WHAT THE TASK ASKS: Please reproduce the records below, swapping "magnifier" for "magnifying glass" everywhere it occurs and leaving everything else unchanged.

SUPPLIED DATA:
════

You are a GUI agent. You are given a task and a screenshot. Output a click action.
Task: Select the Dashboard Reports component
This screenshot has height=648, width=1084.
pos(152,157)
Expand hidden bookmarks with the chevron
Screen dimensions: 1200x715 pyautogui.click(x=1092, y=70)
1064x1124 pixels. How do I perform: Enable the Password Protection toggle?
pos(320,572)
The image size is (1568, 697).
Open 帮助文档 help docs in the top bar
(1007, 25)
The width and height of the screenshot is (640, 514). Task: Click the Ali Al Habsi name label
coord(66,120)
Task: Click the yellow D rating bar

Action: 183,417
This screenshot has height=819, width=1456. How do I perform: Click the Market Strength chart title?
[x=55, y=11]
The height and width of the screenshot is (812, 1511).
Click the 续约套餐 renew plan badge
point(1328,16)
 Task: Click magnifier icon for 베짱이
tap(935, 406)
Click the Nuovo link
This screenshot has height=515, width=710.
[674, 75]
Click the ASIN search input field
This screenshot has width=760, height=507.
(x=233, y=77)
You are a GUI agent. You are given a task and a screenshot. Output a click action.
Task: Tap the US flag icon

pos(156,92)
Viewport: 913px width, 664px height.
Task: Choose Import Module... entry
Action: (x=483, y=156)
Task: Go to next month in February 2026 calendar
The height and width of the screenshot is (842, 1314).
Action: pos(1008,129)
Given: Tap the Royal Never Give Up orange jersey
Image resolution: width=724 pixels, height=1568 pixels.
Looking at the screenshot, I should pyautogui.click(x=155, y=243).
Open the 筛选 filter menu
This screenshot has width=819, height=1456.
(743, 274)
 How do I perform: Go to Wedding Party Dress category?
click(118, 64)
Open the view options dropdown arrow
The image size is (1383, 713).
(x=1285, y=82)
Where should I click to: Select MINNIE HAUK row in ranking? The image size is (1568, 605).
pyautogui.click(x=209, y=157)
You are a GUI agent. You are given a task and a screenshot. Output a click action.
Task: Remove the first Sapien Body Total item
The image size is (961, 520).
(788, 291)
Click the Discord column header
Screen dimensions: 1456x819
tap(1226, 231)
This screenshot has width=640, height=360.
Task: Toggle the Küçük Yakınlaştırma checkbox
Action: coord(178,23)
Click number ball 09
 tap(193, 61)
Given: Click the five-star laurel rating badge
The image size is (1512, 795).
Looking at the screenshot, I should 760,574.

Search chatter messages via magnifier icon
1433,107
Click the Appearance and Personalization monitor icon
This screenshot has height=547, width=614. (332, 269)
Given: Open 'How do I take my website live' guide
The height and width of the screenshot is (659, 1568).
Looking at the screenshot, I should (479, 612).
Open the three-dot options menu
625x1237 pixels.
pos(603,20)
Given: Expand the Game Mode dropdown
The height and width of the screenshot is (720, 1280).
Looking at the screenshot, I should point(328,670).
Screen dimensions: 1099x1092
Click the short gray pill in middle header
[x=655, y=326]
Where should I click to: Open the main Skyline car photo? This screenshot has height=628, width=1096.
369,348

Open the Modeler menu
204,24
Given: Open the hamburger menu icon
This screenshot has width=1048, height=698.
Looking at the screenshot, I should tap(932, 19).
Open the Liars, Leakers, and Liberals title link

════

SOLUTION TO THIS PROBLEM:
You are a GUI agent. You are given a task and a screenshot. Output a click action.
Task: Select the Dashboard Reports component
This screenshot has height=648, width=1084.
pos(152,157)
Expand hidden bookmarks with the chevron
Screen dimensions: 1200x715 pyautogui.click(x=1092, y=70)
1064x1124 pixels. How do I perform: Enable the Password Protection toggle?
pos(320,572)
The image size is (1568, 697).
Open 帮助文档 help docs in the top bar
(1007, 25)
The width and height of the screenshot is (640, 514). Task: Click the Ali Al Habsi name label
coord(66,120)
Task: Click the yellow D rating bar

Action: 183,417
This screenshot has height=819, width=1456. How do I perform: Click the Market Strength chart title?
[x=55, y=11]
The height and width of the screenshot is (812, 1511).
Click the 续约套餐 renew plan badge
point(1328,16)
 Task: Click magnifying glass icon for 베짱이
tap(935, 406)
Click the Nuovo link
This screenshot has height=515, width=710.
[674, 75]
Click the ASIN search input field
This screenshot has width=760, height=507.
(x=233, y=77)
You are a GUI agent. You are given a task and a screenshot. Output a click action.
Task: Tap the US flag icon

pos(156,92)
Viewport: 913px width, 664px height.
Task: Choose Import Module... entry
Action: (x=483, y=156)
Task: Go to next month in February 2026 calendar
The height and width of the screenshot is (842, 1314).
Action: pos(1008,129)
Given: Tap the Royal Never Give Up orange jersey
Image resolution: width=724 pixels, height=1568 pixels.
Looking at the screenshot, I should pyautogui.click(x=155, y=243).
Open the 筛选 filter menu
This screenshot has width=819, height=1456.
(743, 274)
 How do I perform: Go to Wedding Party Dress category?
click(118, 64)
Open the view options dropdown arrow
The image size is (1383, 713).
(x=1285, y=82)
Where should I click to: Select MINNIE HAUK row in ranking? The image size is (1568, 605).
pyautogui.click(x=209, y=157)
You are a GUI agent. You are given a task and a screenshot. Output a click action.
Task: Remove the first Sapien Body Total item
The image size is (961, 520).
(788, 291)
Click the Discord column header
Screen dimensions: 1456x819
tap(1226, 231)
This screenshot has width=640, height=360.
Task: Toggle the Küçük Yakınlaştırma checkbox
Action: coord(178,23)
Click number ball 09
 tap(193, 61)
Given: Click the five-star laurel rating badge
The image size is (1512, 795).
Looking at the screenshot, I should 760,574.

Search chatter messages via magnifying glass icon
1433,107
Click the Appearance and Personalization monitor icon
This screenshot has height=547, width=614. (332, 269)
Given: Open 'How do I take my website live' guide
The height and width of the screenshot is (659, 1568).
Looking at the screenshot, I should (479, 612).
Open the three-dot options menu
625x1237 pixels.
pos(603,20)
Given: Expand the Game Mode dropdown
The height and width of the screenshot is (720, 1280).
Looking at the screenshot, I should point(328,670).
Screen dimensions: 1099x1092
Click the short gray pill in middle header
[x=655, y=326]
Where should I click to: Open the main Skyline car photo? This screenshot has height=628, width=1096.
369,348

Open the Modeler menu
204,24
Given: Open the hamburger menu icon
This screenshot has width=1048, height=698.
Looking at the screenshot, I should tap(932, 19).
Open the Liars, Leakers, and Liberals title link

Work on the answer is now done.